Foto: Kika Martins Ribeiro

Você não conhecia minha amizade com o mar. Linha de barcos melancólicos. Te confesso, perdido até o horizonte, nem eu me imagino tão longe assim, longe de mar é diferente, a monotonia larga invade e se mexe nos raciocínios até vigiá-los, entra por cada fio pensante e revive emoções, liga e desliga, até agitá-las por dentro, dar-lhes outra vida, uma que não conhecia quando eram alheias. Posso pular e me afogar de novidades, posso interrogar as marolas e fingir calmaria. Ondulo como o barco ancorado, o sobe-desce me enjoa, a areia não se mexe e me agride, perco olhares, me machuca também o vento. Levanto-me impregnado, melado de tudo, os pés cortejam pegadas apagadas, recusam, agora vejo alto toda a paisagem e respiro sal, alegra-me saber da existência pacífica entre meus abismos marítimos e a rasura da praia, não há, repito do alto, não há, apenas ventam essas palavras. Capengo a volta, a areia ferve e me espanta. O sol diminui meus olhos, mas deixa uma fresta por onde te vejo, apertada, quase apagada.

Percebi você naquela beira de mar e tive a impressão da inocência. Caminhava com um pensamento de furar ondas, não lhe queimava nenhum sol, talvez feita de brilhos e cores, todas. Você olhava acima das brincadeiras tediosas, deslizava suave entre corpos suados, despia-se da fantasia carnívora, vestia música e prazer, era o que se via no miúdo da vista, bastante para querer, talvez vago para ter. Dava a parecer desejos aqui e ali, você chamuscava vontades, atiçava querenças, manipulava escolhas, como a mulher que belisca uma coragem acordada a ver se está, se de sonhos não salpicou a vida e agora dorme. Você vive, destrata o resumo estragado dos contos, você enguiça dúvidas, reconta os estragos, desassossega a impressão.

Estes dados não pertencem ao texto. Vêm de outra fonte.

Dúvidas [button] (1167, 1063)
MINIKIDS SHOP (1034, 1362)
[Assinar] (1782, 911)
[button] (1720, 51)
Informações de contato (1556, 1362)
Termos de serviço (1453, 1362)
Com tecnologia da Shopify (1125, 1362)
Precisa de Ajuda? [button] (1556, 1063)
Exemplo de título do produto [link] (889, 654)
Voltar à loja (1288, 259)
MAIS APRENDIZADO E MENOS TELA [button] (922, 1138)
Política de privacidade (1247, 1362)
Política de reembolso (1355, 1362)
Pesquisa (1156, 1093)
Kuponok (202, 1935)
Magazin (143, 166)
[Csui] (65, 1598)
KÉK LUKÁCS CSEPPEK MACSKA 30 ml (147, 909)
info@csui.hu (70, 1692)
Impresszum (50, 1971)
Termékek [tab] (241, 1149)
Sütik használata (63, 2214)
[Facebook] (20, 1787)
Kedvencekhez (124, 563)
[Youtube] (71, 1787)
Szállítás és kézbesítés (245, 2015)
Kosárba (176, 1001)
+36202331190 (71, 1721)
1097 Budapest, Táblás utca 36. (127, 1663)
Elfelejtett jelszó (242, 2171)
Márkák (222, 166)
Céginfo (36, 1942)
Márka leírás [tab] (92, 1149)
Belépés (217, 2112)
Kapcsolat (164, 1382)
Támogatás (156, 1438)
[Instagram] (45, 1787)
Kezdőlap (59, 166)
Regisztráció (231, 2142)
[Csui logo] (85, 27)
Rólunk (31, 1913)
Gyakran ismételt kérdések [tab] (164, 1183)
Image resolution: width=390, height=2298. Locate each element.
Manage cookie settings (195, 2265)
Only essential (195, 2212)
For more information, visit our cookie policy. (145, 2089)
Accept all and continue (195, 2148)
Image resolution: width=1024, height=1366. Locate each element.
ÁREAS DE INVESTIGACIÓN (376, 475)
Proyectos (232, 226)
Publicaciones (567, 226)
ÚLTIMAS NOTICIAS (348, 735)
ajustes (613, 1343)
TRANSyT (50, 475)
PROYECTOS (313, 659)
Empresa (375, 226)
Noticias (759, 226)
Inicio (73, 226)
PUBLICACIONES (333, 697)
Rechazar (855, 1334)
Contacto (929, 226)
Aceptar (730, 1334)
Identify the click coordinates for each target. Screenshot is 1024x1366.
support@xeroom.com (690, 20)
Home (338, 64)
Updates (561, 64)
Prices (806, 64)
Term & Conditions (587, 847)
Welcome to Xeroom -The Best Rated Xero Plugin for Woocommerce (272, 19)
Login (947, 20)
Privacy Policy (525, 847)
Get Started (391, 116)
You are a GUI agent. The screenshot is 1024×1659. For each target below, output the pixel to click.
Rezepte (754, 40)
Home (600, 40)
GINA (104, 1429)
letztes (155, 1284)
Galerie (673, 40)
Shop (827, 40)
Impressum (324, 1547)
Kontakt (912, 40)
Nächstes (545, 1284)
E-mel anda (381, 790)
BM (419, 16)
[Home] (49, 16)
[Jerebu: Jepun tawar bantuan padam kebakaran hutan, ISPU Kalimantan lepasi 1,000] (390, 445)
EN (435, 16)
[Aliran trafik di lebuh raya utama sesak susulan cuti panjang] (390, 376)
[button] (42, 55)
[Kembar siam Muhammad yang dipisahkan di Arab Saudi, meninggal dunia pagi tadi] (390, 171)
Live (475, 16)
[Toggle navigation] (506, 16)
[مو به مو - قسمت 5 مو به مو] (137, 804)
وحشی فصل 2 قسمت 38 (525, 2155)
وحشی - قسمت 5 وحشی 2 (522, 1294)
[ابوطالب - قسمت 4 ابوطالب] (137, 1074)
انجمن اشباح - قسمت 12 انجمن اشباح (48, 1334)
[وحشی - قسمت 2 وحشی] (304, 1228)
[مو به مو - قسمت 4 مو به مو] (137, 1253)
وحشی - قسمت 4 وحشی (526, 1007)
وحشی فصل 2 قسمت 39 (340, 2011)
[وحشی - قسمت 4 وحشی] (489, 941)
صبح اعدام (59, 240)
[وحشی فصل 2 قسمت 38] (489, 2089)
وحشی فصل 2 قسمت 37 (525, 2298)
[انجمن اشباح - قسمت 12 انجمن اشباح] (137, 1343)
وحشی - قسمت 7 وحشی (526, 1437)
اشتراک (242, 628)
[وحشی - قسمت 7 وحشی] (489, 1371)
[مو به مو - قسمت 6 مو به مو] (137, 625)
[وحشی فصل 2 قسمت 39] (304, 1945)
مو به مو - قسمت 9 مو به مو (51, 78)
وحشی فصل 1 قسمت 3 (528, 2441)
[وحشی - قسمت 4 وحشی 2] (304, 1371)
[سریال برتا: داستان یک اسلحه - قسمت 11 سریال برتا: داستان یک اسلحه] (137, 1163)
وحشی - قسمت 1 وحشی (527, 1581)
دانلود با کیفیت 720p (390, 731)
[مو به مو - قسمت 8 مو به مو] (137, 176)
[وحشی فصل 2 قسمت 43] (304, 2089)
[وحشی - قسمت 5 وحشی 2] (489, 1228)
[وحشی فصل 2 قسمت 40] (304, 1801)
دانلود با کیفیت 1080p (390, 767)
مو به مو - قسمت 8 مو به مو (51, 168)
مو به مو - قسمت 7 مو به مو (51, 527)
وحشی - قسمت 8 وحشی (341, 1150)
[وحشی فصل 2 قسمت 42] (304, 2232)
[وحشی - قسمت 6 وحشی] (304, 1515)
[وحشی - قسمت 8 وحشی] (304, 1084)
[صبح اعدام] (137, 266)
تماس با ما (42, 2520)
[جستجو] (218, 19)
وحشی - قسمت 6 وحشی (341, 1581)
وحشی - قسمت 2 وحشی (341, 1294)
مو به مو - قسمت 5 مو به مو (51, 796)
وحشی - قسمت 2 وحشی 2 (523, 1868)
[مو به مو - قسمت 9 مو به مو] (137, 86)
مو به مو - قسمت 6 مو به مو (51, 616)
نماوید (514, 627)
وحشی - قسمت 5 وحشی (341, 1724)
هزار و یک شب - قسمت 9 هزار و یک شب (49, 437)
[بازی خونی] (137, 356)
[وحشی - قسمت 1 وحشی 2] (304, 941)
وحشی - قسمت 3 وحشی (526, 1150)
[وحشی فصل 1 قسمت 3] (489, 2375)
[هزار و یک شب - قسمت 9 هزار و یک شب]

Te vasculhei também, o encontro fortuito declarou a enxurrada de aflições e escorreguei nas rasuras, iludiu-me a mania do aplauso inútil. Não que te quisesse a meu lado, te quis do seu, onde você se navega, enrosca-se em alegrias, afaga seus medos, disfarça com sorriso mole a manobra dos santos. Lembro em mentira minha a vista fundida com a sua, como se entrasse em seus modos e descobrisse o carinho do mar, o amor folgado, a fraude pausada. Flertamos com um desacontecido, inquieto em mim, me conta a lembrança, meu invento, você, desculpe, ando perdido em vírgulas.

Andei a vê-la aos bocados que permitiu o prazer. Ela diminuía distâncias com carinhos forjados em sinceridade e paixão, sorria eterna acima de choros e dramas. Foi dela o sussurro óbvio a espremer um orgasmo - sou o seu flagrante, olha para mim.